DOCUMENT SECTION:
···

Sadly there are things that do remain boring. While the game likes to joke about it a lot, a good chunk of the main quest’s missions are some form of “Go to point A, collect thing, go to point B, collect thing, come back home.” A chunk of the side quests actually also fall into this problem. Some of the end game side quests really dragged on as I would find myself repeating the same tasks over and over and over and over and just because the game was making jokes about it doesn’t mean it was fun. They’re not all this way, of course, and it isn’t much of a problem at the start of the game. It’s just that when I’m in the last third I’d have expected the game to make some new material.

Like I said though, it’s not all this bad. Occasionally you get to defend a vat of Overcharge that is brewing new mods for you, and I always found these missions to be a blast. Combining some light tower defense elements into the game as well, these missions see you holding off swarms of OD for a few minutes. You’ll have barricades where they’ll attack and you’ll have the ability to set up some creative traps to hold them back. From spinning blades, to springs that launch them backwards, to just the good old fashioned turret, you’ll have plenty of options at your disposal to rid the OD that is coming for you. Working with the traps is important, they’re not invincible after all, but you’re free to set up more in the middle of battles. I honestly felt that these missions were the best as they saw the biggest swarms of enemies and the most creative use of both your skills and your guns.

 

The times the game does change it up are also pretty fun. One level saw me in control of a glider armed with missiles. It was fun being able to fly around and shoot down anything that looked at me funny. Another level gave me a sword that was made to shoot lighting, fire, and restore health every time I killed enemies with it. One drug-trip level in particular was rather entertaining. The game could use more of these moments, but as it stands it’s a bit light on them. Occasionally it brings in a boss fight (There’s about 5 in the 15 – 20 hour campaign) but these suffer from being way too easy, with several of these bosses falling in less than a couple of minutes, if the game allows it and doesn’t drag the fight out by making you wait to attack it again.

Sunset Overdrive’s lone online mode is an 8 player co-op mode called Chaos Squad. The name is fitting as the mode is pretty much complete chaos. It’s divided into two parts: first you’ll complete a series of challenges that will raise your chaos meter and give you buffs for the second part. Some of the challenges you can get include things like getting kills while doing a specific trick, killing all enemies in specific areas, defending NPCs, or trying to take down a super powered OD. The second part of Chaos Squad has your group defending one of the bases. The amount of OD that attack raises with how high your chaos meter is, and your buffs will really come in handy here. I was constantly impressed at how well the game ran even when everyone was using explosive firework guns on swarms of 50+ OD. The mode is messy and unbalanced (if you have the hairspray rocket launcher you’re pretty much first place on every board) but is a ton of fun for just messing around with a few friends.

Despite some repetitive objectives, especially near the end game, I found Sunset Overdrive’s minute to minute gameplay to be a blast. Some genuinely funny writing, great ideas with the style and mod systems, and a crazy (if unbalanced) co-op mode made for an altogether great package. It’s a good thing Insomniac Games didn’t lose any of their skill when switching consoles as Sunset Overdrive is the kind of exclusive that the Xbox One needed right now.

···

AVAILABLE DATA:

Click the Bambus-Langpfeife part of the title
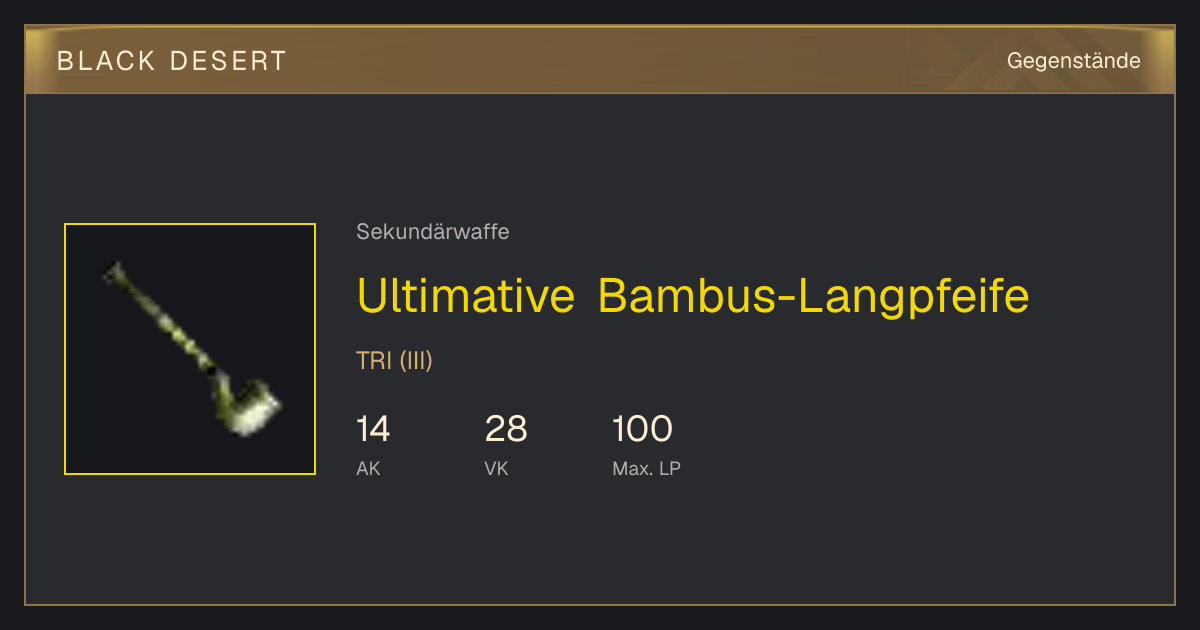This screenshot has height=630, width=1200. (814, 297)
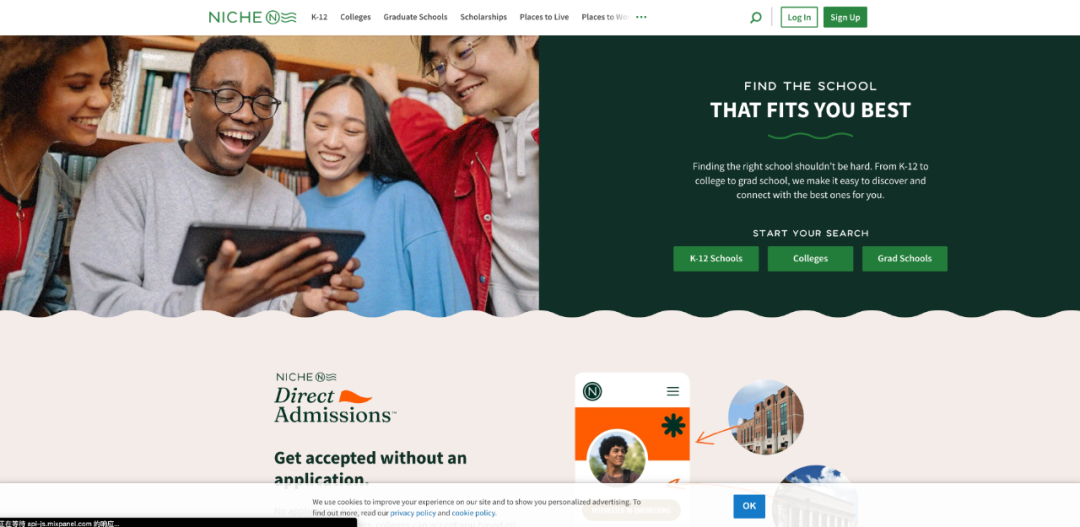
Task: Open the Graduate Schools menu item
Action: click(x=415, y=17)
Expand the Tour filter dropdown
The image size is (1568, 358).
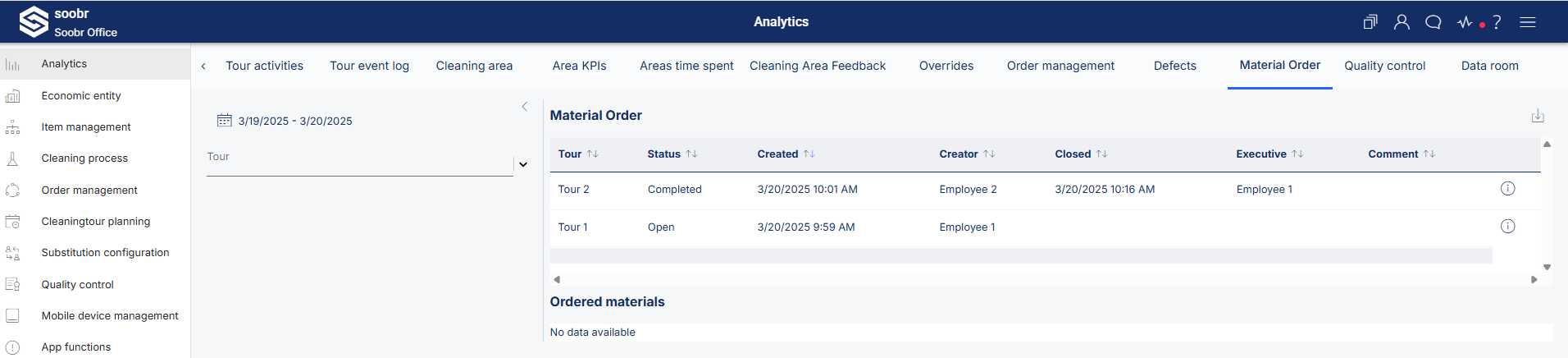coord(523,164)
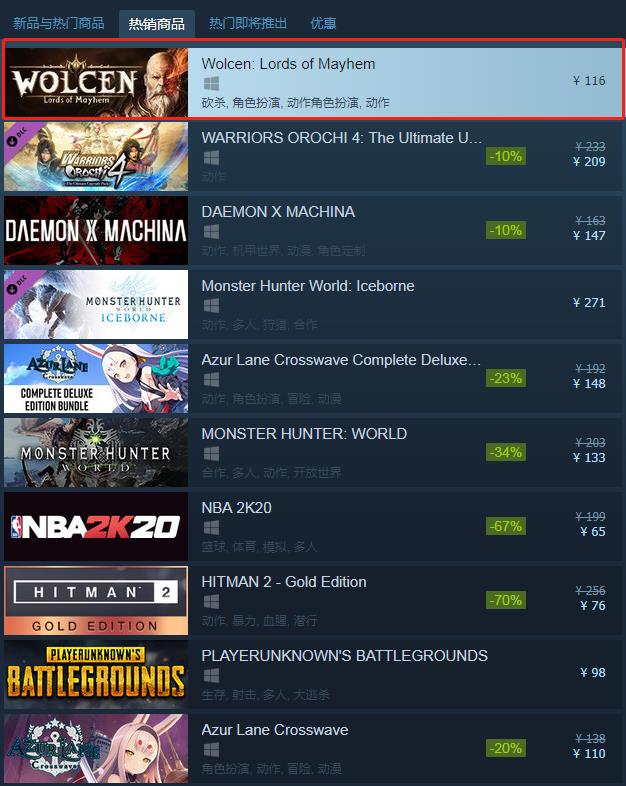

···

WORK INSTRUCTIONS:
Print the part of the Sunset Overdrive review from "Despite some repetitive" up to and including "needed right now.", word for word. The records come from a source other than the Sunset Overdrive review.

SOLUTION TO THIS PROBLEM:
Despite some repetitive objectives, especially near the end game, I found Sunset Overdrive’s minute to minute gameplay to be a blast. Some genuinely funny writing, great ideas with the style and mod systems, and a crazy (if unbalanced) co-op mode made for an altogether great package. It’s a good thing Insomniac Games didn’t lose any of their skill when switching consoles as Sunset Overdrive is the kind of exclusive that the Xbox One needed right now.